------ GIVEN PASSAGE

In the wireless stack, I fixed an old bug in the iwm(4) driver which prevented RTS frame protection from being used for frames above a certain size.
Briefly explained, RTS protection avoids data frame collisions by sending a special "Request-To-Send"' frame to all wireless devices on the channel, which essentially says:
"I am going to transmit the next data frame, and I will require N msec of time to do so, now everyone else please stay quiet until I'm done."
The RTS mechanism (or, more generally, RTS/CTS) reduces chances of interference due to direct competition for the medium. Direct competition works very well in Ethernet but works less well for radio networks because of the hidden node problem. RTS/CTS helps especially in cases where older wireless devices, which do not understand frame formats introduced in newer standards, are present. An access point may advise everyone to use RTS protection by setting a flag in its beacon, e.g. an 11g AP might set this flag if an 11b device shows up. Additionally, any device may independently decide to use RTS for any reason. A common client-side heuristic is to use RTS for frames which exceed a particular size because larger frames are more likely to get damaged by interference since they take more time to transmit.
Later on, I realized the above fix was useless in isolation, since our wireless stack had been setting the RTS threshold to the maximum frame size since 2004. This was in response to phessler@ reporting the wireless network in our hack room was so unusable for him he could not even copy kernels between laptops. After looking over packet traces which showed that each frame was being retried up to about 10 times, we forced RTS on and packets started flowing smoothly. Similar fixes related to RTS went into the rtwn(4) and urtwn(4) drivers.
I also repaired the ural(4) driver which was broken according to a report by martijn@. A typo introduced sometime in November last year caused a check in the transmit logic to flip around, so the driver was programmed to not send any frames while the device was up, and send frames only while the device was down... Obviously, that won't work.
Also on my list was enabling HT protection for iwn(4) in 11n mode. The HT protection setting determines whether 11n devices will use RTS and/or whether they will use frame formats which older devices can understand. The current setting is advertised by the AP and may change at any time as non-11n devices show up and disappear. It is important to keep track of changes to this setting while associated. The code I had written for iwn(4) to update the current setting had a bug which broke frame transmission on some devices. Both mlarkin@ and krw@ saw the bug on a particular hardware model supported by iwn(4). I bought one of these devices and brought it to Prague, where I managed to track down the bug.
For some reason, HT protection updates were also broken in iwm(4), even though I'm quite sure I had them already working at some point.
Many, many thanks to sashan@ and Mr. Decky from CUNI for organizing this awesome event for us. I had a ton of fun. It was also very nice occasion to put some new faces to names (e.g. Richard Procter, who traveled all the way to Prague from New Zealand).
And shout outs to Larry Ellison for (inadvertently?) covering our not quite insignificant beer tab (let's just say that, by the end of that night, the bar had run out).
Thanks for the report and the work, Stefan! We look forward to seeing the results in the upcoming release (and snapshots).

------------

GIVEN INSTRUCTION A: Check each statement against the report on wireless driver fixes and answer yes or no, quoting the report's deciding words: (i) The wireless stack had been setting the RTS threshold to the maximum frame size since 2004. (ii) The typo that broke the ural(4) driver was introduced in December. (iii) Direct competition for the medium works as well for radio networks as it does for Ethernet.
GIVEN INSTRUCTION B: Reproduce the part of the report on wireless driver fixes that starts with "For some reason, HT" and ends after "release (and snapshots).", word for word.

------ RECORD EXCERPTS

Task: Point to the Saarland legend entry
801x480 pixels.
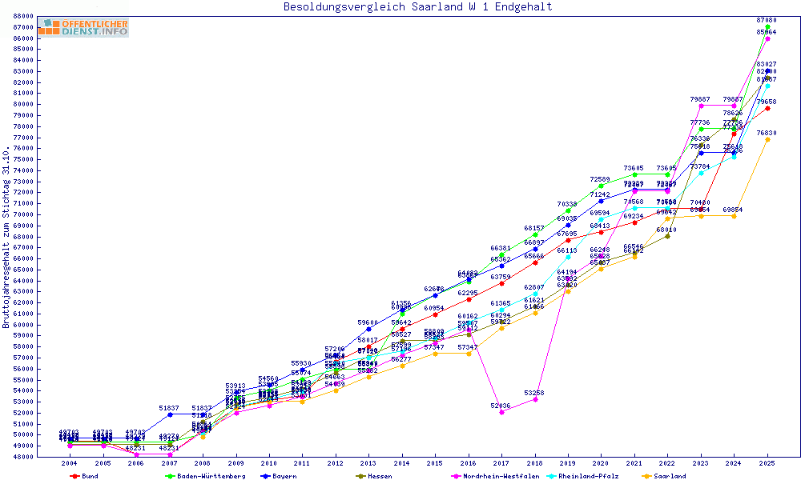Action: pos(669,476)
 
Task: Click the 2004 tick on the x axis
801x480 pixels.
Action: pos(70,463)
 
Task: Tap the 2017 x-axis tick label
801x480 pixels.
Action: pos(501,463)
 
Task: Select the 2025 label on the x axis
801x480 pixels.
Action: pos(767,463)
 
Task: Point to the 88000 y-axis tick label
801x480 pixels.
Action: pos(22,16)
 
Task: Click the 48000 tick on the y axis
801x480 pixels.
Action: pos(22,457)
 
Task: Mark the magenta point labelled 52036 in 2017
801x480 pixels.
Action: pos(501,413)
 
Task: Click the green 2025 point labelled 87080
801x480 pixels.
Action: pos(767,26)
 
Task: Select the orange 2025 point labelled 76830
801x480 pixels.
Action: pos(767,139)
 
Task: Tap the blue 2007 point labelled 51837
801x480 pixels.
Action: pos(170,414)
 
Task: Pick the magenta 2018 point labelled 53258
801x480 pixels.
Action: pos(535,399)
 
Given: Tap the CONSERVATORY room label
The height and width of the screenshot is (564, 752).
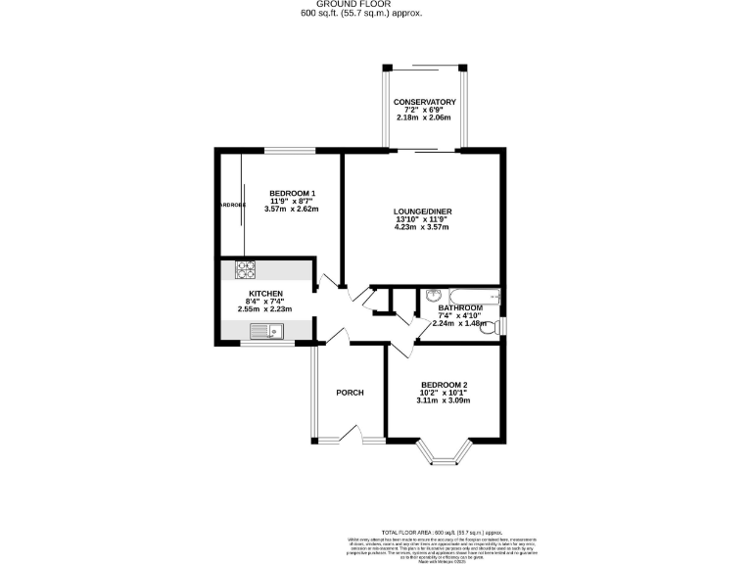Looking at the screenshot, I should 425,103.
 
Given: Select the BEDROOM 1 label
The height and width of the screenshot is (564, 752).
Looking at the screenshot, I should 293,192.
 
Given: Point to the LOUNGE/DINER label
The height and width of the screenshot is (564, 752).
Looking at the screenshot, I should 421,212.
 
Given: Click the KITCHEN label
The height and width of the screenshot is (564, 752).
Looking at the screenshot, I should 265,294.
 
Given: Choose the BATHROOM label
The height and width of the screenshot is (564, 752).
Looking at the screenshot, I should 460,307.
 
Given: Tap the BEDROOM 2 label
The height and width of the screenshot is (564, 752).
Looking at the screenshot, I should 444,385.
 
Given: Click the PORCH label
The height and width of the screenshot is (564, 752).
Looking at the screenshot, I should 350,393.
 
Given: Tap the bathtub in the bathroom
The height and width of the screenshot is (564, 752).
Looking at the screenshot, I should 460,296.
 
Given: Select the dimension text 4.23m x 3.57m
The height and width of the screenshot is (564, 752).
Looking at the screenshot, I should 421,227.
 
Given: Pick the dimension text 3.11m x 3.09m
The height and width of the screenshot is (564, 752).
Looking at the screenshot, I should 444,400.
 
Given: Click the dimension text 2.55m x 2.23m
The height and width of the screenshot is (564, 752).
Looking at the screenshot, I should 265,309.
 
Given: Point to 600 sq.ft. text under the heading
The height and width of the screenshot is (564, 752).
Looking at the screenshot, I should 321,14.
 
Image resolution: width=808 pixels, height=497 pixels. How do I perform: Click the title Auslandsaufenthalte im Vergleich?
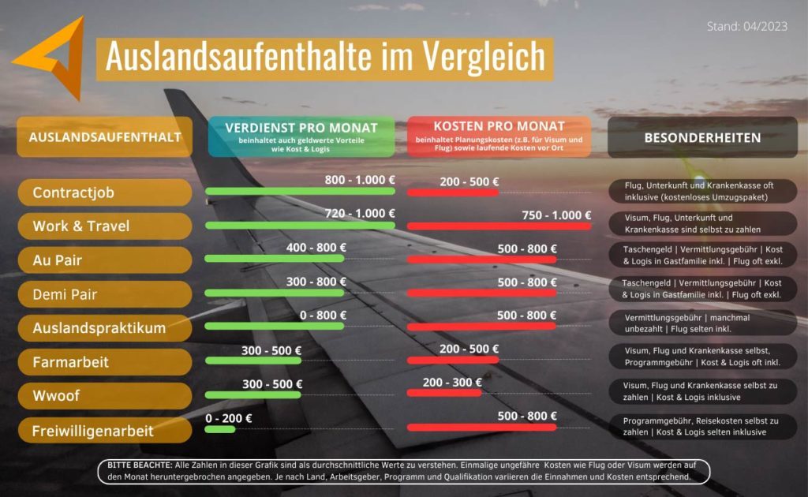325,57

------------

RIGHT ANSWER A:
(i) Yes: "our wireless stack had been setting the RTS threshold to the maximum frame size since 2004"
(ii) No: "A typo introduced sometime in November last year caused a check in the transmit logic to flip around"
(iii) No: "Direct competition works very well in Ethernet but works less well for radio networks because of the hidden node problem"

RIGHT ANSWER B:
For some reason, HT protection updates were also broken in iwm(4), even though I'm quite sure I had them already working at some point.
Many, many thanks to sashan@ and Mr. Decky from CUNI for organizing this awesome event for us. I had a ton of fun. It was also very nice occasion to put some new faces to names (e.g. Richard Procter, who traveled all the way to Prague from New Zealand).
And shout outs to Larry Ellison for (inadvertently?) covering our not quite insignificant beer tab (let's just say that, by the end of that night, the bar had run out).
Thanks for the report and the work, Stefan! We look forward to seeing the results in the upcoming release (and snapshots).